The Government will develop legislation to create the new register and intends to publish a draft Bill for scrutiny this summer. The Government intends to introduce the Bill to Parliament early in the second session. Following Royal Assent and the making of secondary legislation, the Government intends that the register will be operational in 2021.

(BEIS, A register of beneficial owners of overseas companies and other legal entities – Consultation outcome 22.03.18)

European Commission: Communication on the applicable law to the proprietary effects of transactions in securities

On March 12, 2018 the European Commission announced that it had taken a major step towards the development of a Capital Markets Union (CMU) by promoting alternative sources of financing and removing barriers to cross-border investments. The European Commission has adopted a Communication to clarify which country's law applies when determining who owns a security in a cross-border transaction. The proposals are part of the European Commission’s Action Plan for a CMU.
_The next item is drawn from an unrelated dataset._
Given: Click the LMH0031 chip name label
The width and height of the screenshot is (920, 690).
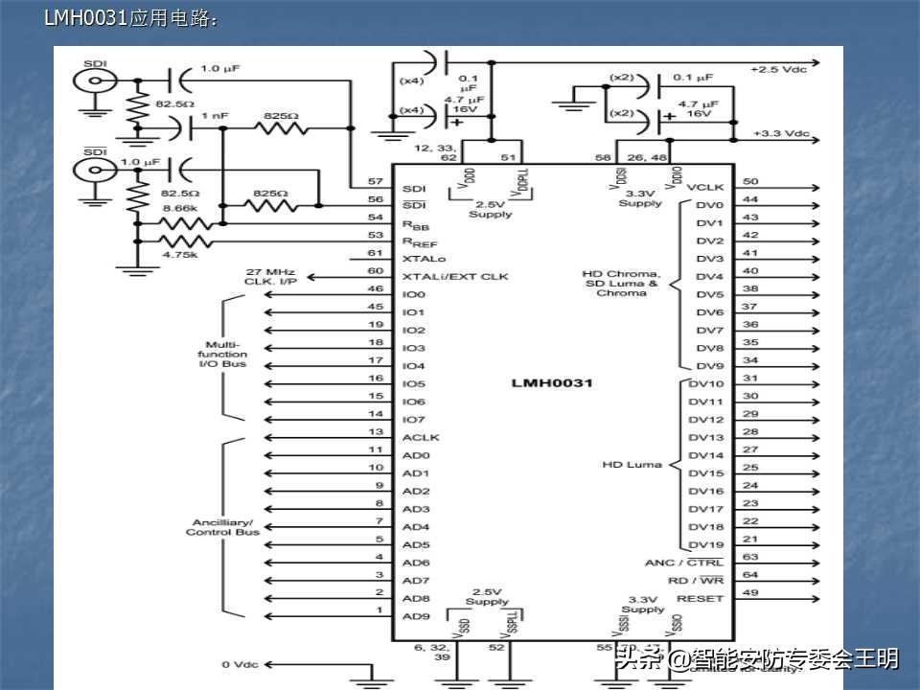Looking at the screenshot, I should click(x=552, y=382).
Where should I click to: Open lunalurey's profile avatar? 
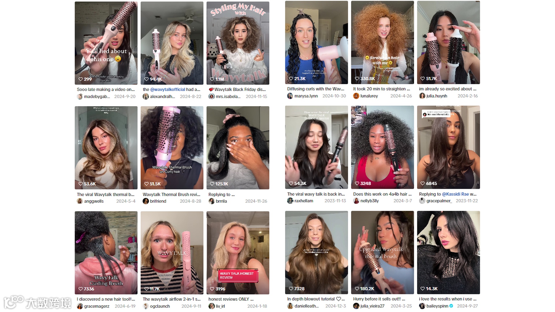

At present, there is no legal certainty as to which national law applies when determining who owns a the underlying asset in a cross-border securities transaction. Three Directives determine in specific cases which national law applies in the case of cross-border securities transactions: the Financial Collateral Directive, the Settlement Finality Directive and the Winding-up Directive. The Communication clarifies that:

  • The meaning of the terms 'maintained' and 'located' are the same: The three Directives define the applicable law by reference to the place of the relevant account. Under the Settlement Finality Directive and the Winding-up Directive, the applicable law is the law where the account or register is "located". The Financial Collateral Directive refers to the law in which the relevant account is "maintained". The European Commission is of the view that "located" means the same as "maintained".
  • Where the account or register is 'located' or 'maintained': The conflict of laws provisions in the Directives do not provide clear definitions of how to determine where the securities account is located or maintained and there is no case law from the European Court of Justice on how these concepts should be interpreted. A number of member states currently interpret and apply the conflict of laws provisions of the Financial Collateral Directive by looking at the place where the custody services are provided, others look at the account agreement for information about the place where the account is maintained and another approach is to determine "maintained" in a way that allows the choice of that member state's law to be valid under the Hague Securities Convention. The European Commission considers, without prejudice to any future decisions of the Court of Justice, that all of these solutions appear to be valid under the relevant EU provisions.

The European Commission states that national authorities and administrations should take into consideration the clarifications provided in the Communication when applying the conflict of laws provisions of the Settlement Finality Directive, the Winding-up Directive and the Financial Collateral Directive. It will continue to monitor developments in this area and, in consultation with stakeholders, assess how national interpretations and market practices evolve in light of international and technological developments.

(European Commission, Communication on the applicable law to the proprietary effects of transactions in securities, 12.03.18)

(European Commission, Factsheet on Delivering on the Capital Markets Union, 12.03.18)

European Commission: Fitness check on the EU framework for public reporting by companies

On March 21, 2018 the European Commission published a consultation paper seeking views on whether the EU framework for public reporting by companies is fit for purpose. This follows on from the publication on February 8, 2018 by the European Commission of an evaluation and fitness check Roadmap on public reporting by companies.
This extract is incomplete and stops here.